Money power rules health care
Whenever I come across a patient's ill-treatment in a government hospital, I am reminded again of why government-run healthcare is so insidious. Is it not a hospital's job to provide dignified treatment to patients? Its failure to do so should not be dismissed, writes Dr Anil Grover.chandigarh Updated: Jun 17, 2012 17:09 IST
Whenever I come across a patient's ill-treatment in a government hospital, I am reminded again of why government-run healthcare is so insidious. Is it not a hospital's job to provide dignified treatment to patients? Its failure to do so should not be dismissed as "deficiency of service". Rather, it should be termed as "culpable abdication of duty" and summarily punished.
Is the private health care system any better? Having served in a top government institute for a quarter of a century, I am now a cardiologist doing solo private practice. But I am dismayed to find that the common factor which makes the health system run in India is money power.
Much has been written about how doctors are feted and rewarded by drug companies for the support shown to their products. It is true for a tiny minority of the medical fraternity of bigger teaching institutes. When it comes to consumable or stock instruments, the story is different. Medical instruments of higher value, say Rs 80 lakh or above, are about 25% cheaper when we buy these in the private sector from the same companies.
Obviously, the government health machinery follows the lowest price quoted under the "successful vendor approach". Therefore, one can surmise that there is cartelisation. Meaning: there is an unwritten agreement between the vendors to have the minimum base price when quoting for a government institute.
In the medical profession, especially in cardiology, senior doctors have a large say in disposable instruments such as pacemaker, stents and balloons. To my horror, I realised that the vendor would be able to give you the item at a cost lower than what is quoted for a government hospital. He can even give you a bill on the company letterhead of whatever amount you want your patient to pay; to make it a legal invoice, it will have VAT (value-added tax) included. This is the amount ultimately paid by the insurance company, the government or the armed forces for its clients or employees, as the case may be. The benefit of the lower price is seldom passed on to the patient.When I got a doctor's degree, I was told that I had got the freedom to prescribe or follow a treatment which I consider is the best for the patient. This belief was shattered too. I learnt about a local private hospital of great repute, where senior doctors are paid hefty salaries. The catch is that they have to work in a corporate style, in terms of targets and number of procedures.
Why does a hospital want to attract so many patients?
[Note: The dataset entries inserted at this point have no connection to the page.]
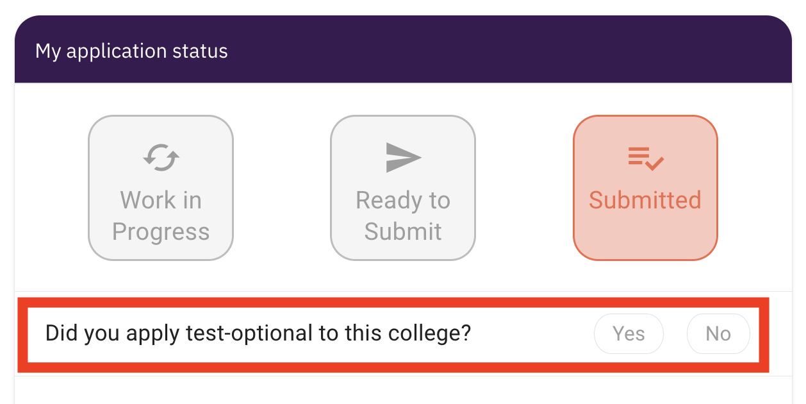Click the orange checklist checkmark icon
Viewport: 806px width, 404px height.
645,158
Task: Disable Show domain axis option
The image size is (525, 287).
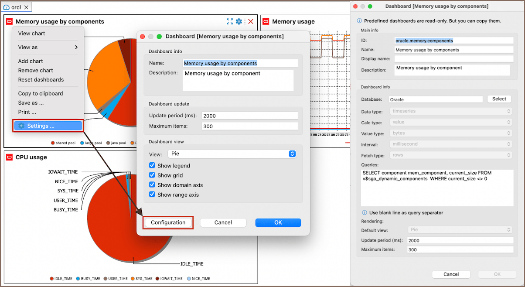Action: pos(152,185)
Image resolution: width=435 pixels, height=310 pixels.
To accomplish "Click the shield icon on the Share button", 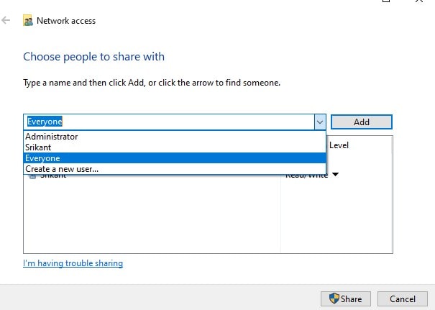I will 334,298.
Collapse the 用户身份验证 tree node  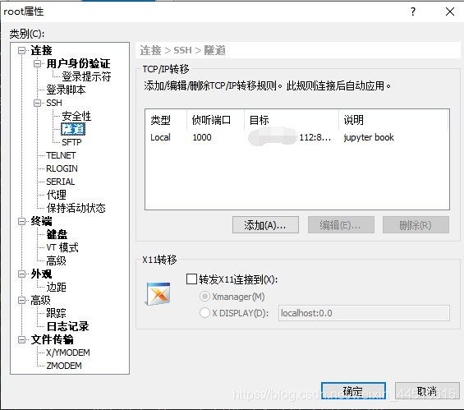tap(37, 63)
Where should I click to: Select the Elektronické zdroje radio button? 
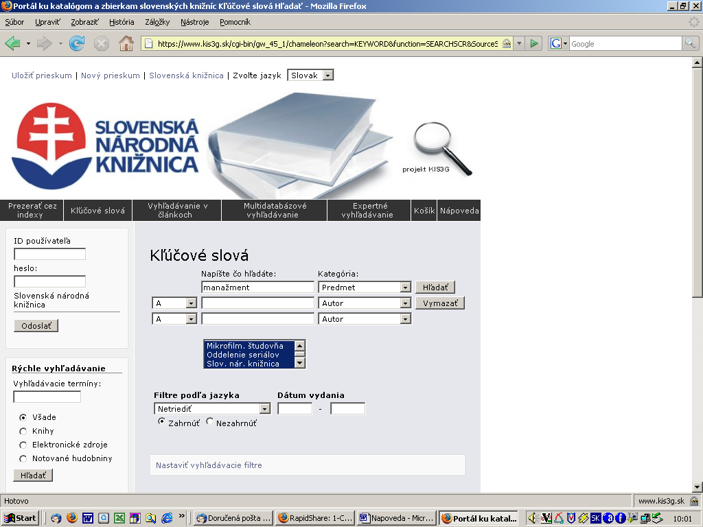23,445
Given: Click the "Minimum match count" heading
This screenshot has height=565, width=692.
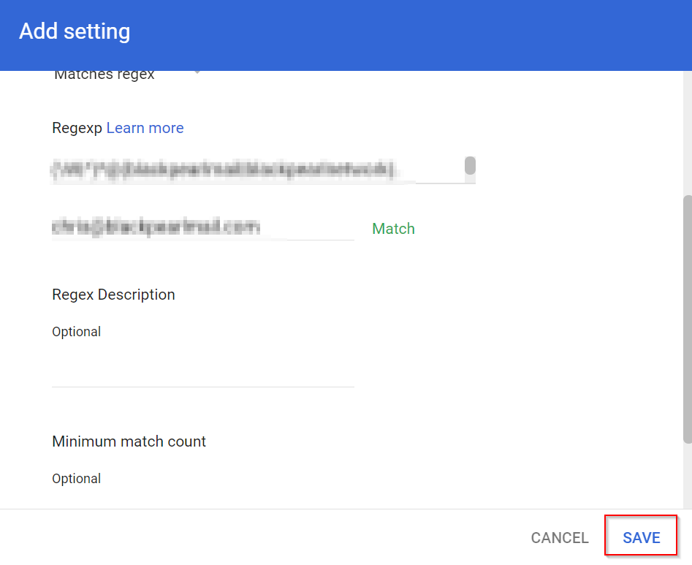Looking at the screenshot, I should tap(129, 441).
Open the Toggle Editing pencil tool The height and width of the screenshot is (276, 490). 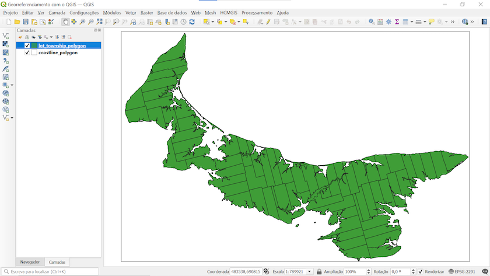[268, 22]
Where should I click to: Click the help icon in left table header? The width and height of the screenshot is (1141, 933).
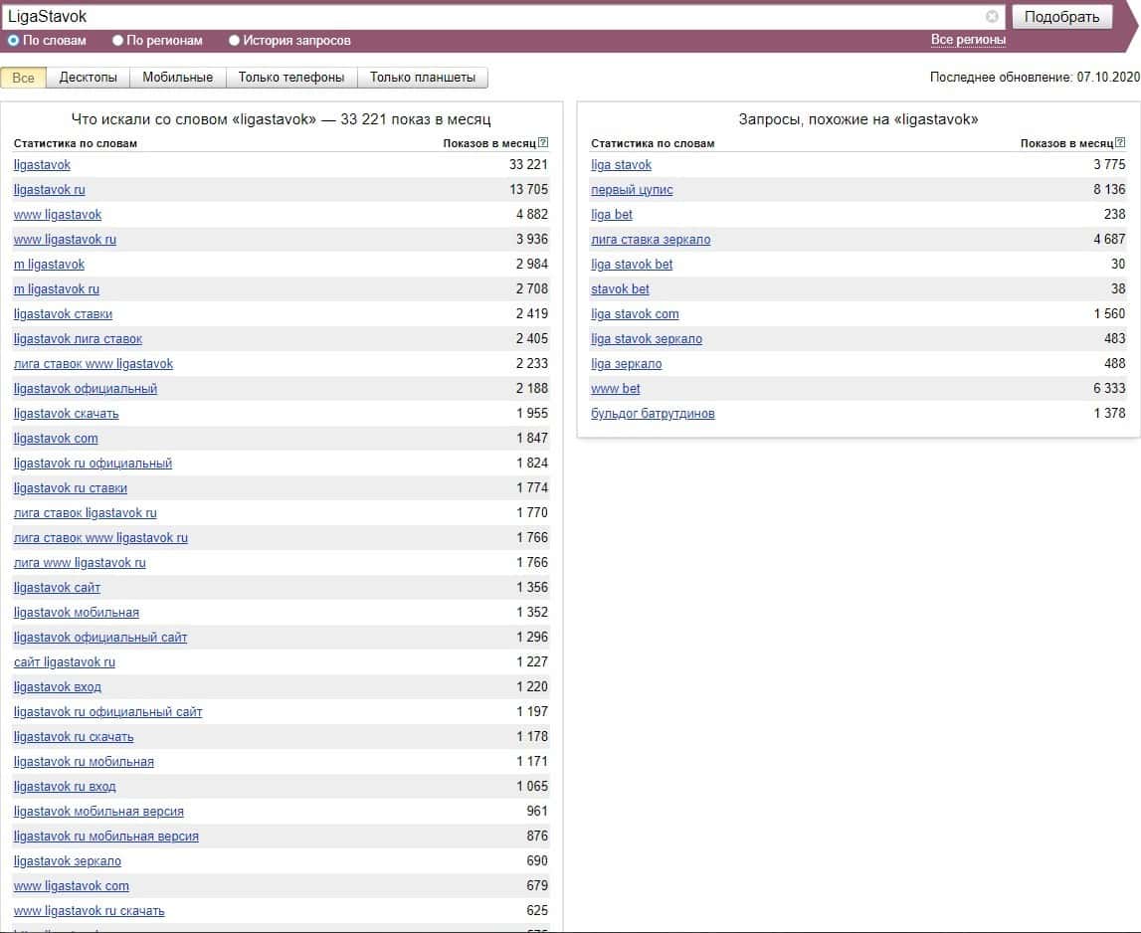point(543,143)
The answer is simple: more footfall, more procedures, more profit. Ethics is damned. Incentives can achieve what your reputation as a competent professional cannot. Monetary incentives to the referring doctors range from 15-30% of the cost of the procedure. Even a childhood friend won't send patients to me as I do not give incentives. I am sincerely hoping that this ethical bar I have set for myself will not drive me to bankruptcy.
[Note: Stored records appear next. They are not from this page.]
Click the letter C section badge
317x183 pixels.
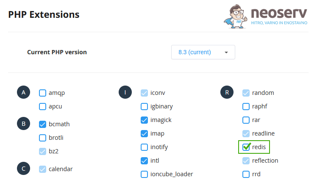click(23, 169)
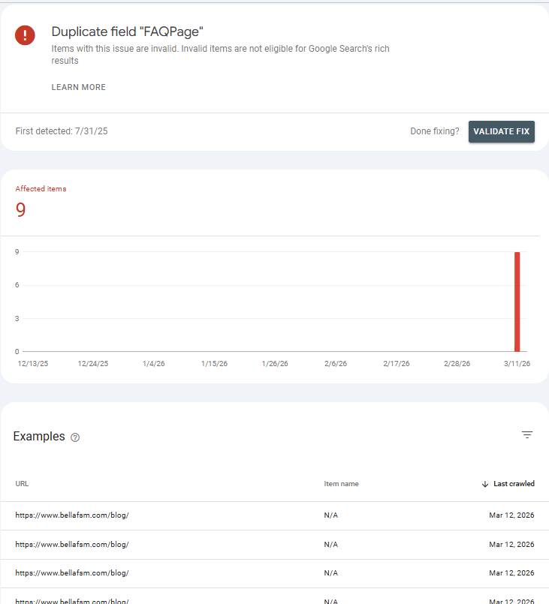Click the 3/11/26 chart axis label
Screen dimensions: 549x604
[x=516, y=364]
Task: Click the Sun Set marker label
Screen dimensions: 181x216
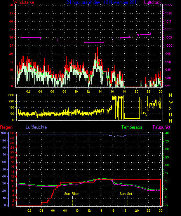Action: (126, 194)
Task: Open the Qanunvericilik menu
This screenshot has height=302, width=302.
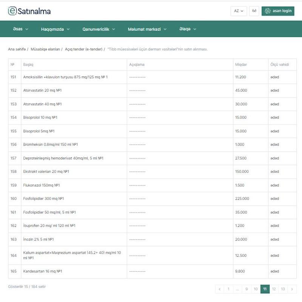Action: tap(99, 29)
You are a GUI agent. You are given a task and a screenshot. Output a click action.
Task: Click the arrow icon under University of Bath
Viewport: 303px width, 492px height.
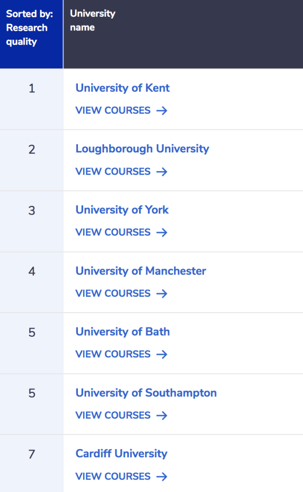(x=162, y=354)
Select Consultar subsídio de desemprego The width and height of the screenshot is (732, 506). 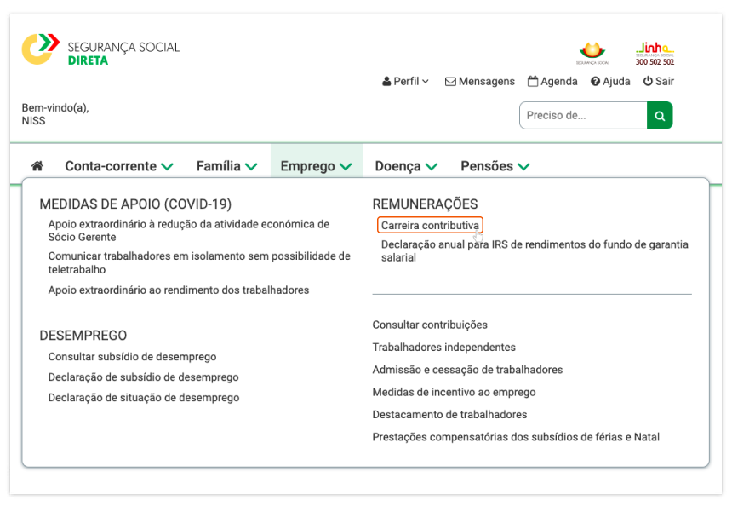[132, 357]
One should not have the impression that corruption starts and ends at the operating doctor. Companies which manufacture products have a fairly high advertising budget. For doctors who hold an administrative rank, the sky is the limit for incentives, even in the government sector - be it foreign study tours for yourself or your students or hospitality anywhere in the world. Perhaps, a dual purpose is served by a visit to Geneva (Switzerland), where you can monitor your Swiss bank account as well as attend a meeting of the World Health Organisation, whose head office is - incidentally and ironically - located there.